-- Opening Marker --

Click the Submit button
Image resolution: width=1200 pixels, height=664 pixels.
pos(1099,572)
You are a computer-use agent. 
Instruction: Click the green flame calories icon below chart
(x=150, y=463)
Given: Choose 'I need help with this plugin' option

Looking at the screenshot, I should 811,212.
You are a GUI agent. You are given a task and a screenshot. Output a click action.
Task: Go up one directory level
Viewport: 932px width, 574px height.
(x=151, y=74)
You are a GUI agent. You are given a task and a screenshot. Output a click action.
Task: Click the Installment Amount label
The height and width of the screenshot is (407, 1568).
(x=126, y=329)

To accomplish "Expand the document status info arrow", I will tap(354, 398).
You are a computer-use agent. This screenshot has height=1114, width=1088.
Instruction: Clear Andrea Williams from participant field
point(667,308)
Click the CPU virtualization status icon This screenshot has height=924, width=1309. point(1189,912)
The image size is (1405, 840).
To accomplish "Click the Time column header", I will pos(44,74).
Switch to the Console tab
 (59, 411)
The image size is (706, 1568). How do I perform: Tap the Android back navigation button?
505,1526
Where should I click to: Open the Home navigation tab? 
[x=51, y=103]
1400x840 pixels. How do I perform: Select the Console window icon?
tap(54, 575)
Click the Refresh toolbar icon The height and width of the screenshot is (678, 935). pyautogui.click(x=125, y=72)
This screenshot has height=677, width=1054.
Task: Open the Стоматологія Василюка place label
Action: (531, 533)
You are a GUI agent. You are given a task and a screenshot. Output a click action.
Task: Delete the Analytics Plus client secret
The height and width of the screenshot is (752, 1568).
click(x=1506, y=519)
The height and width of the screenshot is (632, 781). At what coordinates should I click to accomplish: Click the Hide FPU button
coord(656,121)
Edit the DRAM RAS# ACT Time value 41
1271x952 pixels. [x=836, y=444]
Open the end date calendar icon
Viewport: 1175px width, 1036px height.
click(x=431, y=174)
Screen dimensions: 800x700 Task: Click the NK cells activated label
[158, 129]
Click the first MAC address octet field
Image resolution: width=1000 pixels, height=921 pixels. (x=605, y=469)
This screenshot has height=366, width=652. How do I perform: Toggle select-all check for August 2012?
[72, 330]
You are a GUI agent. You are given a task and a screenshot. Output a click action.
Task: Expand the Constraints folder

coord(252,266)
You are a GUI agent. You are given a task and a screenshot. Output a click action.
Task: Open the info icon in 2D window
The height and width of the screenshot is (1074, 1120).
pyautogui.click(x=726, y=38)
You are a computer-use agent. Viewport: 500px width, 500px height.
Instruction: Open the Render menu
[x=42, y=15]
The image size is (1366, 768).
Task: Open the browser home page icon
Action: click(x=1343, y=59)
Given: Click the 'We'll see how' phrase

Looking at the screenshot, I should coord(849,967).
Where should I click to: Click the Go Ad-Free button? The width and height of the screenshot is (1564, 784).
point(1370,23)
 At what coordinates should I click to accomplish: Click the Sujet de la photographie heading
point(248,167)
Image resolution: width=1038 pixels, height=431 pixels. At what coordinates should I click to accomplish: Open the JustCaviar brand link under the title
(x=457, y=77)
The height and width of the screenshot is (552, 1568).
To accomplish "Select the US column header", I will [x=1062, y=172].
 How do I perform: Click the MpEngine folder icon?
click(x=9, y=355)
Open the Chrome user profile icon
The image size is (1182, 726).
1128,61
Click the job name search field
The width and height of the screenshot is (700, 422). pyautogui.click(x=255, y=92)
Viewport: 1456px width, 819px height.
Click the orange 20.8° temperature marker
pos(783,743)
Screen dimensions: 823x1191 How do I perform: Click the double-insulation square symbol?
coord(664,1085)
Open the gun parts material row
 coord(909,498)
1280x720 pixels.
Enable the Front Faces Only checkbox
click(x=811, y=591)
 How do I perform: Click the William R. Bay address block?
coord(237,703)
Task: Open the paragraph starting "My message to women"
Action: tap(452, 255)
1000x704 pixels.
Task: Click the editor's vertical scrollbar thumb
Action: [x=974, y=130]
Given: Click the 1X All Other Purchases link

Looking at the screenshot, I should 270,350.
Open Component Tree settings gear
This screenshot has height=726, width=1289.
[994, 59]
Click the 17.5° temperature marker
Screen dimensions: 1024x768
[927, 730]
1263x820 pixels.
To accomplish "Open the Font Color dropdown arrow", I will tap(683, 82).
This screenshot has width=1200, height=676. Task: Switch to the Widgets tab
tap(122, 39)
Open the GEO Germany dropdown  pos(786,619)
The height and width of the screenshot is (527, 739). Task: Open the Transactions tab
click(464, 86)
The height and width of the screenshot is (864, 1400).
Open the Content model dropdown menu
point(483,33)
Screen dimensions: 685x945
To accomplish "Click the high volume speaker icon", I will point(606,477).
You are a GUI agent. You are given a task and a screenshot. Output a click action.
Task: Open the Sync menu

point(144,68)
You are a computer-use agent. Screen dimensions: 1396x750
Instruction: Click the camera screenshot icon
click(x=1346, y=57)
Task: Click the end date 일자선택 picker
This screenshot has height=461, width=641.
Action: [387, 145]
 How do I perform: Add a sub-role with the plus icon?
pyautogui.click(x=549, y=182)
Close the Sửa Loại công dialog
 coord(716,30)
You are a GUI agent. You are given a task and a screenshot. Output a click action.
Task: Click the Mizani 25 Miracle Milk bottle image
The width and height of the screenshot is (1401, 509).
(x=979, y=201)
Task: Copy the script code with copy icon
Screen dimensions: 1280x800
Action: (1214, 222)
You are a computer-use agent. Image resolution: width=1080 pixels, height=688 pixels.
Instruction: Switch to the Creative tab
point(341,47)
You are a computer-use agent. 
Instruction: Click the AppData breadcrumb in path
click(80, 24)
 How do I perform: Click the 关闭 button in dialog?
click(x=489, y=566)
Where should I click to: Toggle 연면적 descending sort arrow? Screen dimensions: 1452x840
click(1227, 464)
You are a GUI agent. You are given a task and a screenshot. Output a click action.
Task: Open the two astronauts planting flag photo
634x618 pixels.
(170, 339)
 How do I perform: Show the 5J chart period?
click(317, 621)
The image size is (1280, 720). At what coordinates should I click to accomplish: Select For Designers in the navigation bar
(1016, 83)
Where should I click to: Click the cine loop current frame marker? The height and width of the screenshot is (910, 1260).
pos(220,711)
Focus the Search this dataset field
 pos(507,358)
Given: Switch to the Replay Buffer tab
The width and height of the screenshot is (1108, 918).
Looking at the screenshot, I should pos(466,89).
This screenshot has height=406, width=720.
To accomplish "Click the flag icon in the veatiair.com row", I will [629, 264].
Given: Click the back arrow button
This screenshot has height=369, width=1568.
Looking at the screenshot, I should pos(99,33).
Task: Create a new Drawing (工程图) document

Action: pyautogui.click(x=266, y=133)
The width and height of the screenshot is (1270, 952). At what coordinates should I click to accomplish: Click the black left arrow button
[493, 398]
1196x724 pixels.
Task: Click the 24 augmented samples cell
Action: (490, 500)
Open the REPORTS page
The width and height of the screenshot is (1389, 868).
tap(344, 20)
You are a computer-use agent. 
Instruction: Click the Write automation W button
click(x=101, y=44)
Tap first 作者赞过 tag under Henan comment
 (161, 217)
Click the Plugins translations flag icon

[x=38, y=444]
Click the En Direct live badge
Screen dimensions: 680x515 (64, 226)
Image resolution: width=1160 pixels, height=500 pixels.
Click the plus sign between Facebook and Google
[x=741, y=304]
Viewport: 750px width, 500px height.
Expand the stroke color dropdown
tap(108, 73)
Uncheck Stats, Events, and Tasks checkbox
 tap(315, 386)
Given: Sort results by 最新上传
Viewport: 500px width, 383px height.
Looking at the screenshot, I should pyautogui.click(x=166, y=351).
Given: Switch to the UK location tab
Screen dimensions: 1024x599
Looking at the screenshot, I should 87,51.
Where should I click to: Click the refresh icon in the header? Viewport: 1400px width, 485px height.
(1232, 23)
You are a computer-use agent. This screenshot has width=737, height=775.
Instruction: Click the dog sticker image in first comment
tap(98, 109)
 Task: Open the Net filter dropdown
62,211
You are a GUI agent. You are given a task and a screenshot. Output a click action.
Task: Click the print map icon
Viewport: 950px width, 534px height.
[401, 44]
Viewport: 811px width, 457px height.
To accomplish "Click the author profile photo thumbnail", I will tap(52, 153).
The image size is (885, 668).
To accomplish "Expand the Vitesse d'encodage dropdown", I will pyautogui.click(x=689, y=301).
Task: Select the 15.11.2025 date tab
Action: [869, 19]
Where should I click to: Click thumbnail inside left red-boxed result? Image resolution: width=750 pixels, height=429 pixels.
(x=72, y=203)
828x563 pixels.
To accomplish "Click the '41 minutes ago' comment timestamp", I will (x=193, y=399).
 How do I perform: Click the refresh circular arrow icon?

-- Closing Marker --

What is required> Only the last part of the records is wanted. Repeat it exactly, beginning at the line containing "Click the En Direct live badge" and ending at the final line.

Result below>
Click the En Direct live badge
Screen dimensions: 680x515 (64, 226)
Image resolution: width=1160 pixels, height=500 pixels.
Click the plus sign between Facebook and Google
[x=741, y=304]
Viewport: 750px width, 500px height.
Expand the stroke color dropdown
tap(108, 73)
Uncheck Stats, Events, and Tasks checkbox
 tap(315, 386)
Given: Sort results by 最新上传
Viewport: 500px width, 383px height.
Looking at the screenshot, I should pyautogui.click(x=166, y=351).
Given: Switch to the UK location tab
Screen dimensions: 1024x599
Looking at the screenshot, I should 87,51.
Where should I click to: Click the refresh icon in the header? Viewport: 1400px width, 485px height.
(1232, 23)
You are a computer-use agent. This screenshot has width=737, height=775.
Instruction: Click the dog sticker image in first comment
tap(98, 109)
 Task: Open the Net filter dropdown
62,211
You are a GUI agent. You are given a task and a screenshot. Output a click action.
Task: Click the print map icon
Viewport: 950px width, 534px height.
[401, 44]
Viewport: 811px width, 457px height.
To accomplish "Click the author profile photo thumbnail", I will tap(52, 153).
The image size is (885, 668).
To accomplish "Expand the Vitesse d'encodage dropdown", I will pyautogui.click(x=689, y=301).
Task: Select the 15.11.2025 date tab
Action: [869, 19]
Where should I click to: Click thumbnail inside left red-boxed result? Image resolution: width=750 pixels, height=429 pixels.
(x=72, y=203)
828x563 pixels.
To accomplish "Click the '41 minutes ago' comment timestamp", I will (x=193, y=399).
 How do I perform: Click the refresh circular arrow icon?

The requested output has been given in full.